Task item =>
Set down, word for word, the line with "Task: Launch Opera from the taskbar" and the lines after it through the final line of the data below, without pictures.

Data provided =>
-*-
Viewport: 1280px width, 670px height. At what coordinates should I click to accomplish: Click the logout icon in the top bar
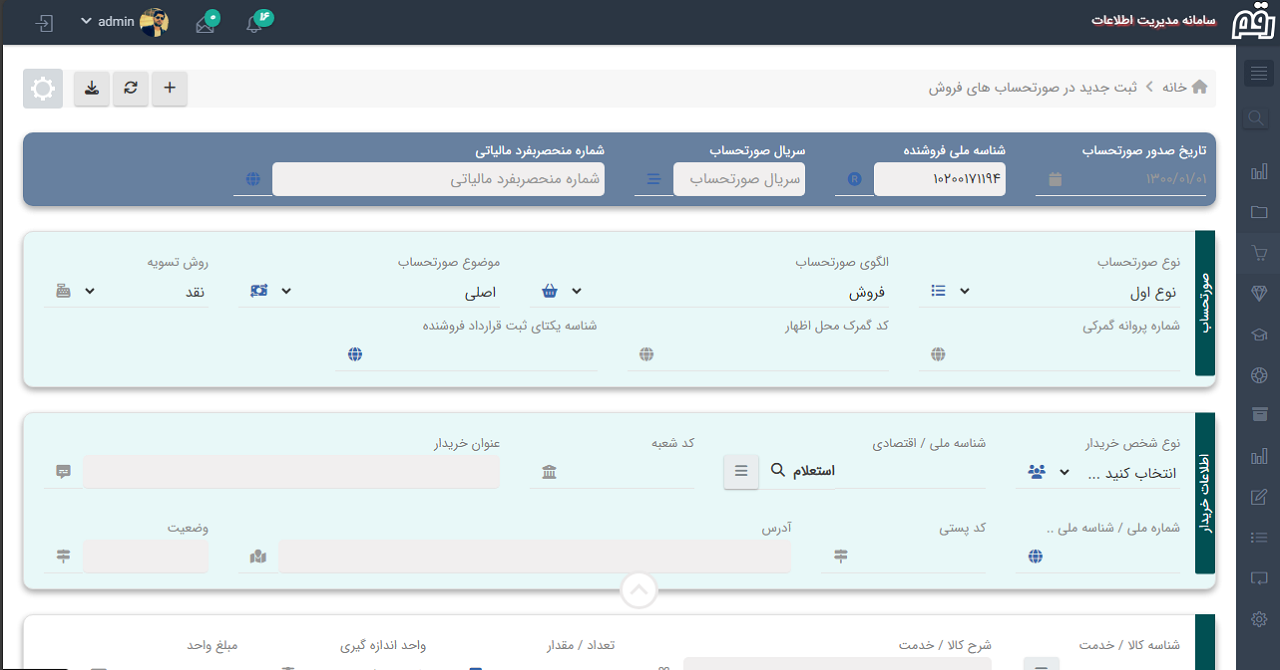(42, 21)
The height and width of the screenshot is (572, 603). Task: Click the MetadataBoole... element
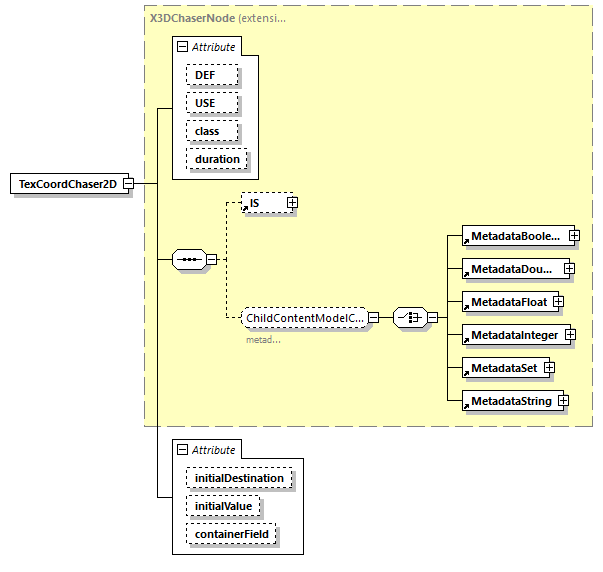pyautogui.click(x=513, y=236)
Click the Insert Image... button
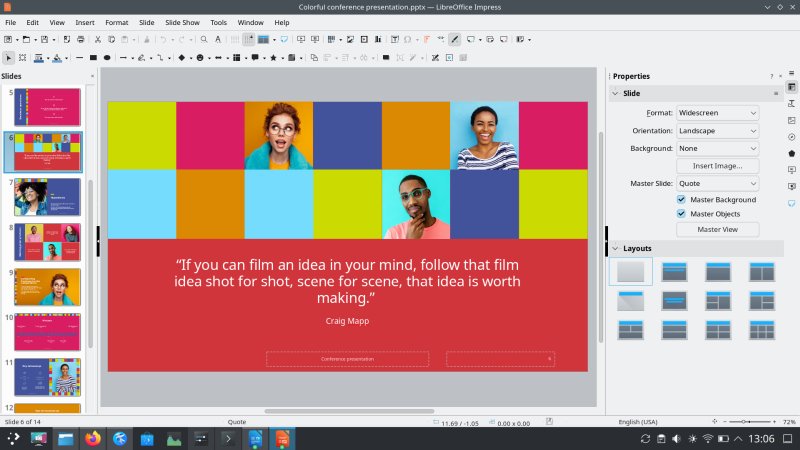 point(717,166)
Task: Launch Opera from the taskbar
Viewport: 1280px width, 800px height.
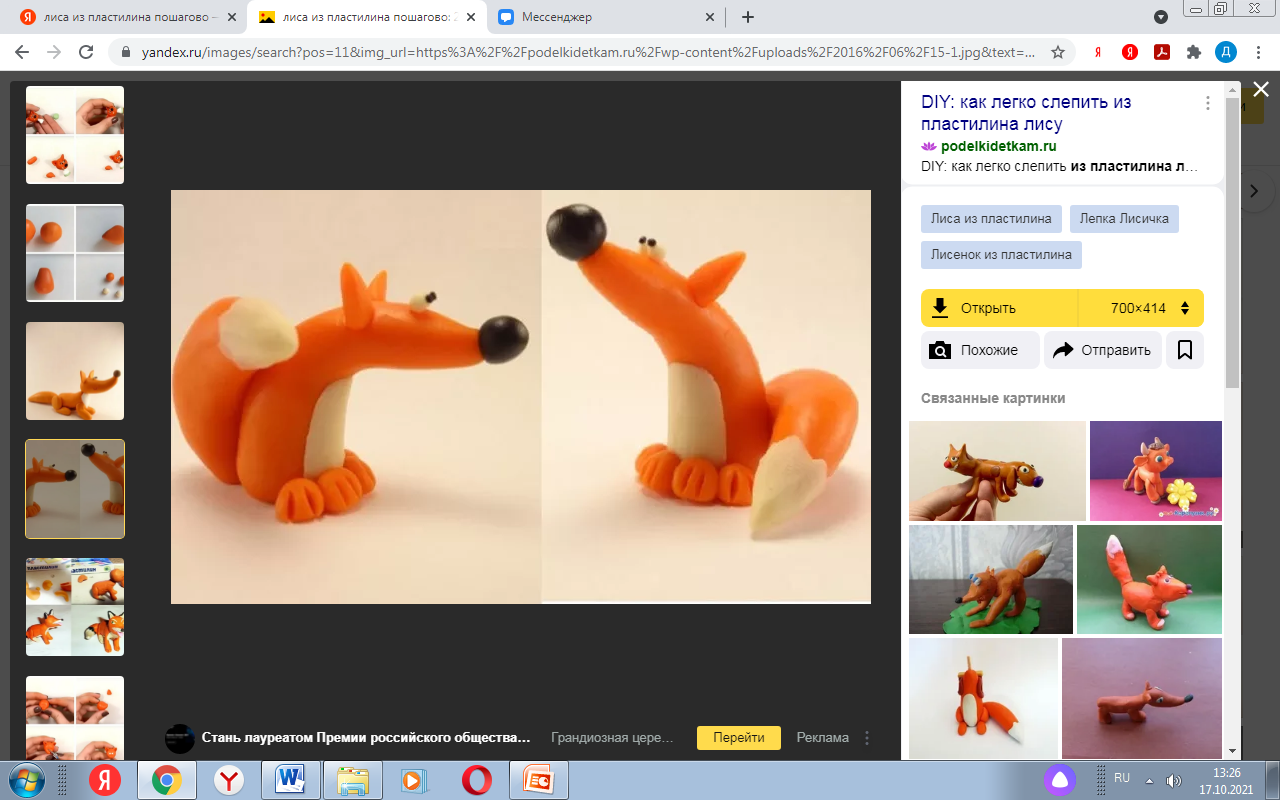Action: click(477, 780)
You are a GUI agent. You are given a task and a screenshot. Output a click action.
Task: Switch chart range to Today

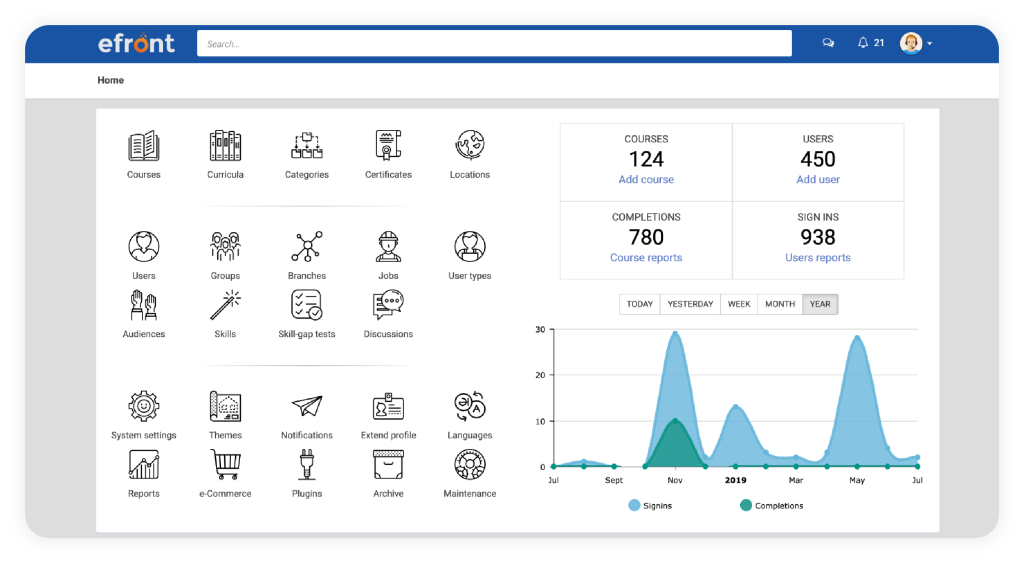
-*-
Output for this exercise =>
Task: Launch Opera from the taskbar
Viewport: 1280px width, 800px height.
Action: click(477, 780)
You are a GUI agent. You are given a task and a screenshot. Output a click action.
Task: Switch chart range to Today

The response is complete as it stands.